EXERCÍCIO:
Reproduza palavra por palavra a crônica sobre os catadores de papel que aparece a seguir, do título à última frase.

____ TEXTO FORNECIDO

Catadores de tralhas e sonhos
Milton Hatoum
O Estado de São Paulo
27 Março 2015
São centenas, talvez milhares os
catadores de papel nessa megalópole. Puxam ou empurram carroças e catam objetos
no lixo ou nas calçadas. É um museu de tralhas variadas: restos de materiais
para construção, papel, caixas de papelão, embalagens de inúmeros produtos, e
até mesmo objetos decorativos, alguns belos e antigos, desprezados por algum
herdeiro.
Há carroças exóticas, pintadas com
desenhos de figuras pop, seres mitológicos, nuvens, pássaros e vampiros. Em
Santana, vi uma carroça que lembrava um jinriquixá, só que maior do que o
veículo asiático.
Era puxada por um velho e transportava
uma avó e seu netinho, sentados em pilhas de papel. Perguntei ao carroceiro
quanto ele cobrava pelo transporte de passageiros.

________
____ DADOS FORNECIDOS

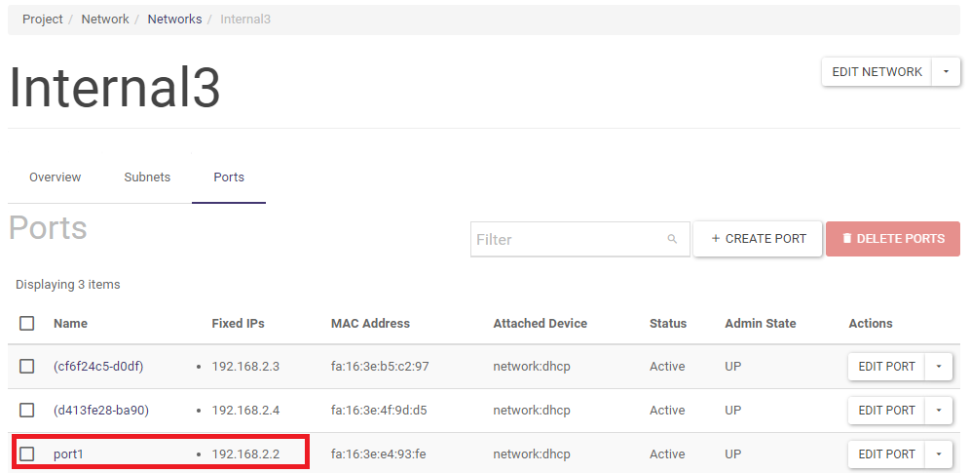The image size is (970, 473).
Task: Focus the Filter text field
Action: (565, 239)
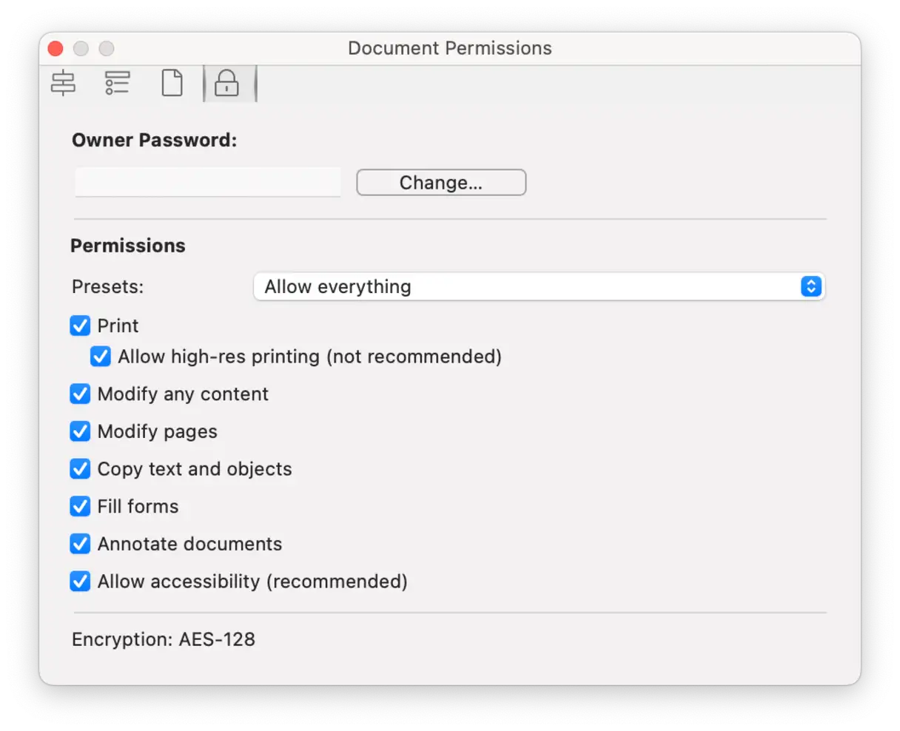The image size is (900, 731).
Task: Click the grayed-out zoom window button
Action: pyautogui.click(x=107, y=49)
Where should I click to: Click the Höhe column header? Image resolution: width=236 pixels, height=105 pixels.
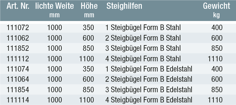click(89, 10)
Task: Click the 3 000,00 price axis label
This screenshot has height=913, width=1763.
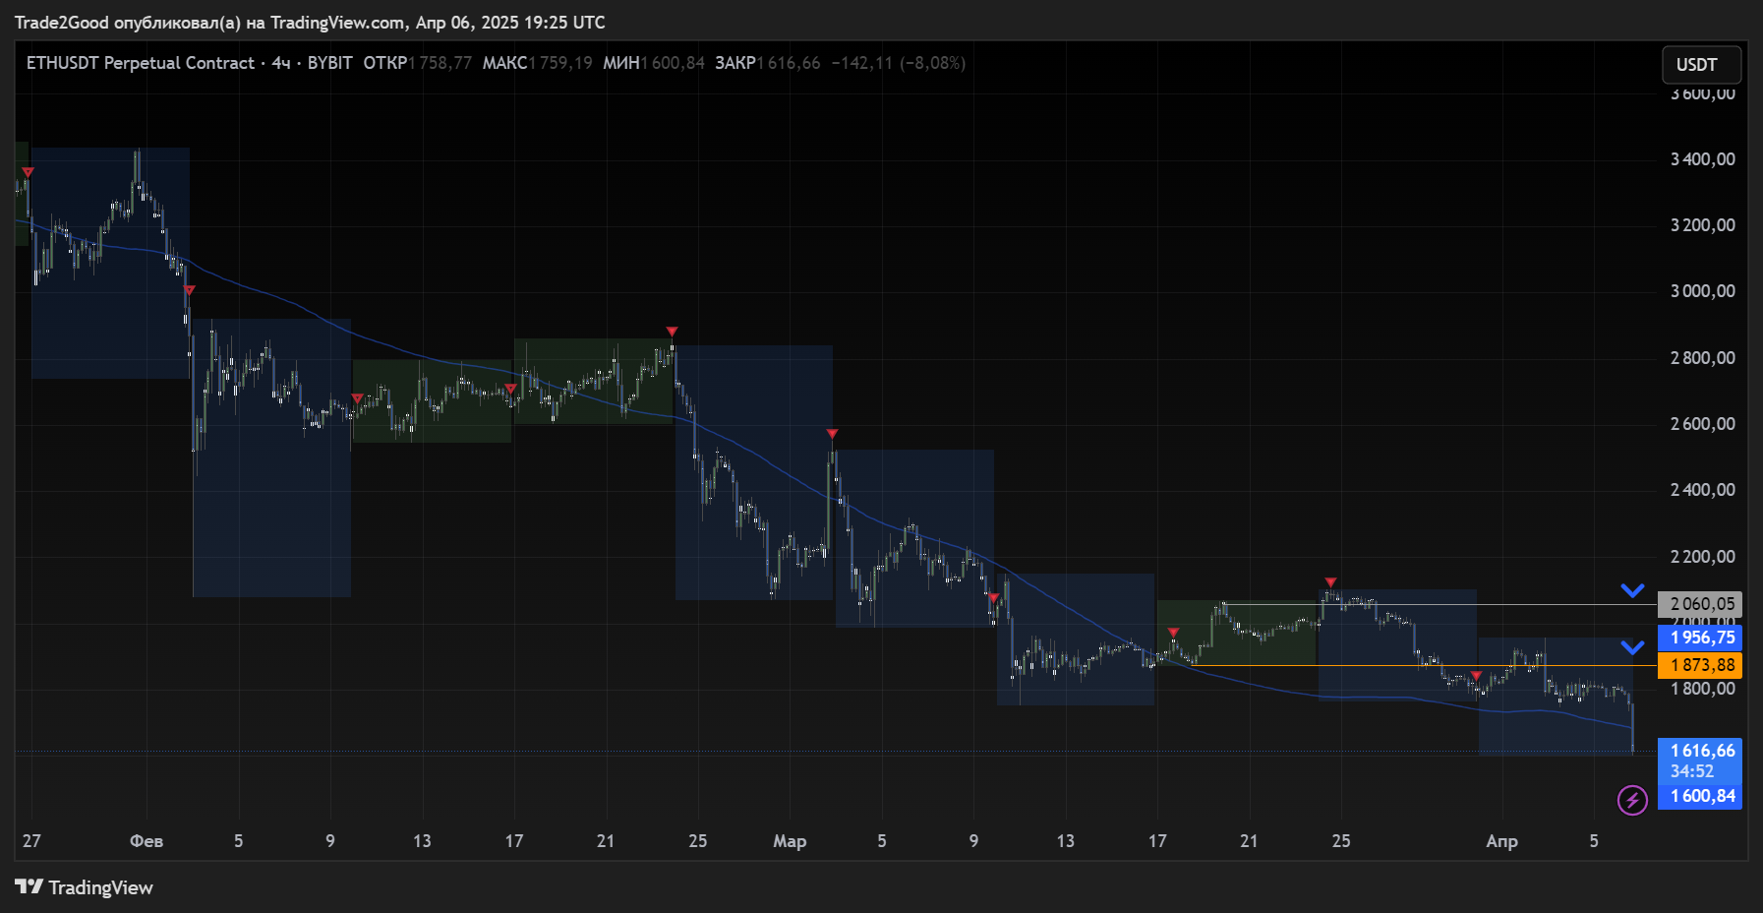Action: 1702,291
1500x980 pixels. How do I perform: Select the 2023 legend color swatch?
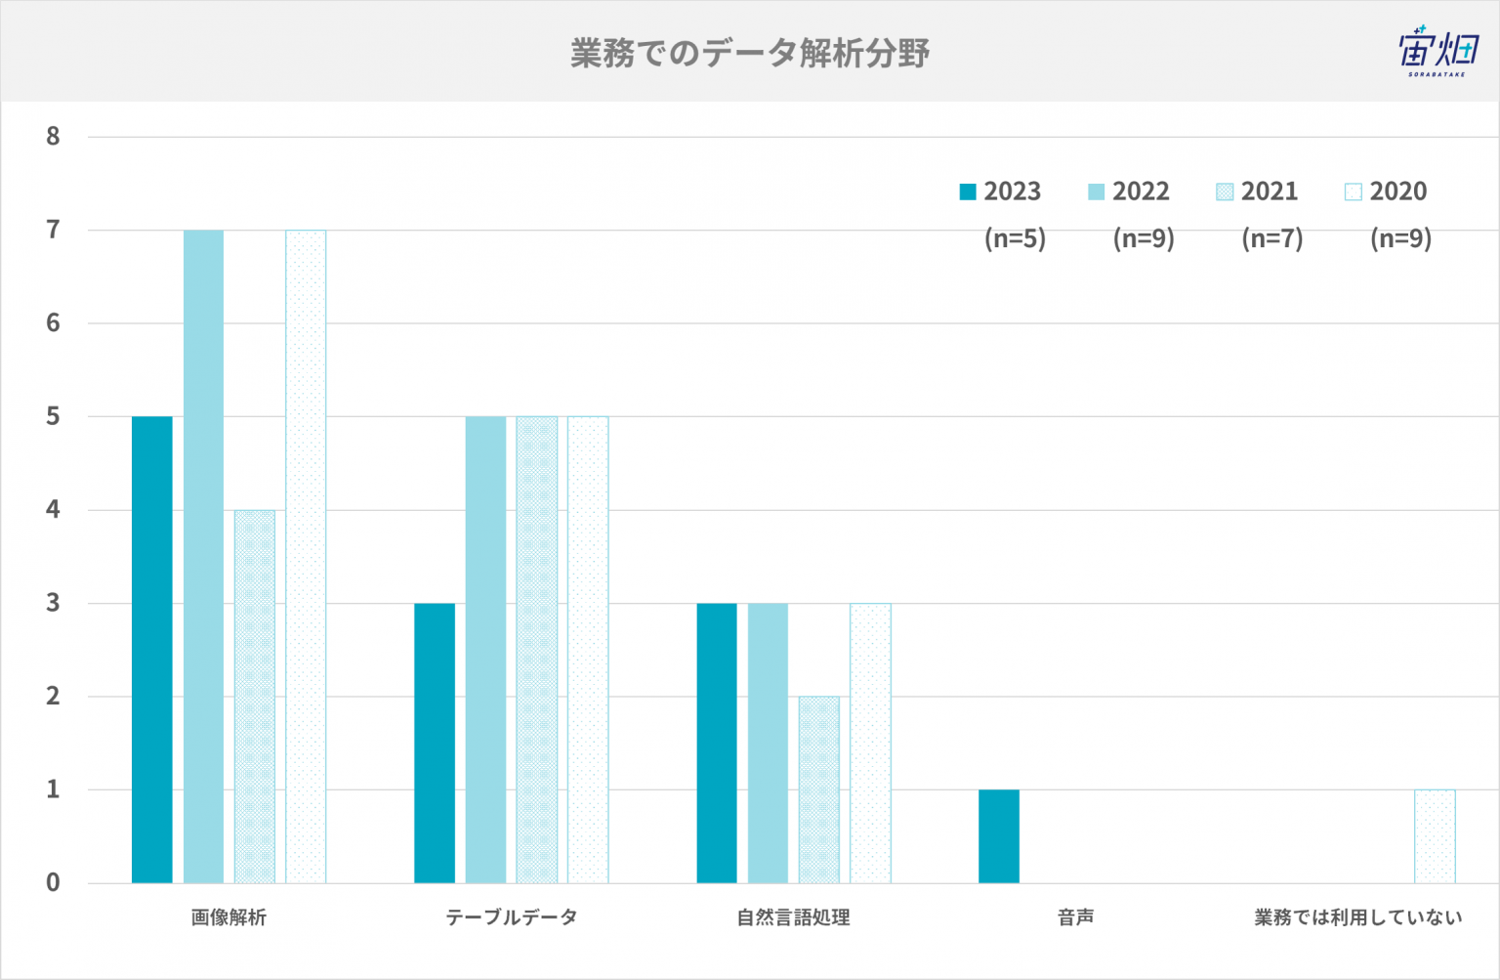tap(968, 192)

________

RESOLUÇÃO:
Catadores de tralhas e sonhos
Milton Hatoum
O Estado de São Paulo
27 Março 2015
São centenas, talvez milhares os
catadores de papel nessa megalópole. Puxam ou empurram carroças e catam objetos
no lixo ou nas calçadas. É um museu de tralhas variadas: restos de materiais
para construção, papel, caixas de papelão, embalagens de inúmeros produtos, e
até mesmo objetos decorativos, alguns belos e antigos, desprezados por algum
herdeiro.
Há carroças exóticas, pintadas com
desenhos de figuras pop, seres mitológicos, nuvens, pássaros e vampiros. Em
Santana, vi uma carroça que lembrava um jinriquixá, só que maior do que o
veículo asiático.
Era puxada por um velho e transportava
uma avó e seu netinho, sentados em pilhas de papel. Perguntei ao carroceiro
quanto ele cobrava pelo transporte de passageiros.